危うきには近寄らずということで対処するしかないようです。
赤ちゃんのおむつ
糞口感染ということで、赤ちゃんのおむつの替えをするときに付着することもあります。必ず手を洗うということで解消できます。
次亜塩素酸消毒
ウイルスの感染を防ぐには消毒も必要です。ほんの少量でも影響するノロウイルスにも有効なので、積極的に使いたいものです。特にトイレ等の手洗いの際に、最後の吹き付けることは、かなり有効な手段となります。
それぞれのウイルスによって濃度の違いでも消毒率が違ってきますので、その濃さに注意を払う必要はあります。
まとめ
今回は、エンテロウイルスD68についての記事でした。
ウイルス性の感染症は改めて種類が多いのと、また重症化すると恐ろしいということがわかります。ウイルスは今後もウイルスの研究をしている国立感染症研究所では、どんどん進んでおり、またその予防対策、感染症予防や対処法の対策等をも研究しています。

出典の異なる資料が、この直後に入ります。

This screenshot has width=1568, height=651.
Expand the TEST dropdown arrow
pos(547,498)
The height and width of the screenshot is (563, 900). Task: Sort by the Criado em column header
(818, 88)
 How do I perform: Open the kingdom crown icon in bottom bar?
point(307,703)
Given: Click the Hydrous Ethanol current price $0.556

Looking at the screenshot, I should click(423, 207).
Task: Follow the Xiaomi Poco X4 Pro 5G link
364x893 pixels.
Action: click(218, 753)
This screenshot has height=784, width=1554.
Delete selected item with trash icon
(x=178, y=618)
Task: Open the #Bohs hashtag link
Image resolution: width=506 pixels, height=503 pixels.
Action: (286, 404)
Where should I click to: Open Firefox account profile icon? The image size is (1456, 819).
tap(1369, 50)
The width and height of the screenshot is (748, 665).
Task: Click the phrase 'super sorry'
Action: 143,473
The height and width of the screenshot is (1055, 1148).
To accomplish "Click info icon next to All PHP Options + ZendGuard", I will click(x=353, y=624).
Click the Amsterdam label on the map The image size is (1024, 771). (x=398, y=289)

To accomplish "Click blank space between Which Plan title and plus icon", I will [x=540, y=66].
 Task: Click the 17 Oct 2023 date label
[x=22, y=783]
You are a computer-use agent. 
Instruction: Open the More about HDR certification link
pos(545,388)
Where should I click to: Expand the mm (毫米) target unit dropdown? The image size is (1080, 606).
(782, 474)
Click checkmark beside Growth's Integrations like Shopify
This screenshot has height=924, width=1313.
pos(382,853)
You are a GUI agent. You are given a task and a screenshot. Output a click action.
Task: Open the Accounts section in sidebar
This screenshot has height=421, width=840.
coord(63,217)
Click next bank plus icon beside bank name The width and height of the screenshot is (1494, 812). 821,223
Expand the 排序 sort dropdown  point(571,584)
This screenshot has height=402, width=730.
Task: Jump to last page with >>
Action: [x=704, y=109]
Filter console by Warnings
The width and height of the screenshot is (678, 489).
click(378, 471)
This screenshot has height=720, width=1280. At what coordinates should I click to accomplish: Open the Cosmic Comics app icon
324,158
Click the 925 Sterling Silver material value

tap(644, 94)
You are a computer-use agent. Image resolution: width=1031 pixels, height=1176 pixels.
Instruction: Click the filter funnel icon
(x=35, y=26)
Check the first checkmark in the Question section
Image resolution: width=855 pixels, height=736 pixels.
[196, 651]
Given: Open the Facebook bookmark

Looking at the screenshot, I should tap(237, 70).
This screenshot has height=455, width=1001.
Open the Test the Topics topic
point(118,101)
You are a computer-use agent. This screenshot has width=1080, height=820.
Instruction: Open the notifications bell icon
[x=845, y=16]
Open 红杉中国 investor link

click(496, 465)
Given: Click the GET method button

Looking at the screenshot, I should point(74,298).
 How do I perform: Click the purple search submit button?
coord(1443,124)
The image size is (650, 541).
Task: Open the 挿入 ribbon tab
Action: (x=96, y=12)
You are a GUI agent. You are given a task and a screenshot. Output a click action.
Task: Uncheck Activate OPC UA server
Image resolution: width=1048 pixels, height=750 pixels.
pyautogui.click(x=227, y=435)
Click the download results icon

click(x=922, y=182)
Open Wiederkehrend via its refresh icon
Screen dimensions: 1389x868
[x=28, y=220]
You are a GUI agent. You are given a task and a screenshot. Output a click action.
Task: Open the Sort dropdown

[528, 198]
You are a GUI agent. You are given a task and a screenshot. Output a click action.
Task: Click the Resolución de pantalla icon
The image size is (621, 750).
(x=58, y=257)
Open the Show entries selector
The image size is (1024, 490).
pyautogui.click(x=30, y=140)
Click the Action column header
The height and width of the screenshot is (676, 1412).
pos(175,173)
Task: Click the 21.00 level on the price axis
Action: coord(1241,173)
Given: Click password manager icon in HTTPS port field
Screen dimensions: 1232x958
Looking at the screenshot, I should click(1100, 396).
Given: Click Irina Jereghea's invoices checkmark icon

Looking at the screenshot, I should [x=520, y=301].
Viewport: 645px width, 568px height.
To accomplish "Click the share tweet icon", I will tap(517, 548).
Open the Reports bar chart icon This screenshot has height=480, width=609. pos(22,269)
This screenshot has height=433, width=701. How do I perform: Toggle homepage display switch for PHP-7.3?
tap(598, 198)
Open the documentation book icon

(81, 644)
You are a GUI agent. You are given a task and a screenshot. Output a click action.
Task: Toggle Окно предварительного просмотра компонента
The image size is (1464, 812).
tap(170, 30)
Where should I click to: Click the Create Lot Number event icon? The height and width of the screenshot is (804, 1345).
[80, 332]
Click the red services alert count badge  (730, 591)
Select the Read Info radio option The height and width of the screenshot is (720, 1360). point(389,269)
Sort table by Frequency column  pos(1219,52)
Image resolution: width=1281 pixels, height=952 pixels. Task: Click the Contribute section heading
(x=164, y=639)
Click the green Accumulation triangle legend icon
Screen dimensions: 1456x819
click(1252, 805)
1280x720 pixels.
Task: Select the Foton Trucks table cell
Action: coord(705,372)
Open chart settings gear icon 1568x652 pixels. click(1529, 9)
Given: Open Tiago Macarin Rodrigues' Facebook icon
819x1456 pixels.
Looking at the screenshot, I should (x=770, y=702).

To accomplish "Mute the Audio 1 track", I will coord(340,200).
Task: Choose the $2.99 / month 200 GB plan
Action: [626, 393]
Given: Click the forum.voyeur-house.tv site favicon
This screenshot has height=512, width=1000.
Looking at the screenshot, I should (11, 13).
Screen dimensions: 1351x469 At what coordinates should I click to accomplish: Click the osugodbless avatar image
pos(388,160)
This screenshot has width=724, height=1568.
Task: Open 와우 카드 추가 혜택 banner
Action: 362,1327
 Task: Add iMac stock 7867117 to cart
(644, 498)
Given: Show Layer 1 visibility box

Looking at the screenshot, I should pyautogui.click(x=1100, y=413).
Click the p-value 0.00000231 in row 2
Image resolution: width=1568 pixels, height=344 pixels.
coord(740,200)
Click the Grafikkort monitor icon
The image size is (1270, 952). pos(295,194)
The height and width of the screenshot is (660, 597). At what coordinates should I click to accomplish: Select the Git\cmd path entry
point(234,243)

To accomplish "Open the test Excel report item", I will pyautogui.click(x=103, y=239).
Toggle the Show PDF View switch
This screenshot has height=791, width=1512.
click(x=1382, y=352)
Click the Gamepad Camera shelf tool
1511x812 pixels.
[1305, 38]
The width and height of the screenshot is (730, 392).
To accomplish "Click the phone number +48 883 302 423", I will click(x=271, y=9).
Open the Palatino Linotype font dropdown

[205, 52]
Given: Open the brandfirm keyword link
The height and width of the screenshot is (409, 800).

普段から気をつけることはもちろんのこと、感染する恐れのある病気は予防もしっかりすることが大事なことだなと改めて思います。
ただ、予防だけで防げるものでもありません。現代の人たちは免疫力も落ちつつあります。この免疫力は普段の生活習慣が大事です。
免疫力が落ちないようにすることも合わせて行う取り組みをするようにしていきたいものです。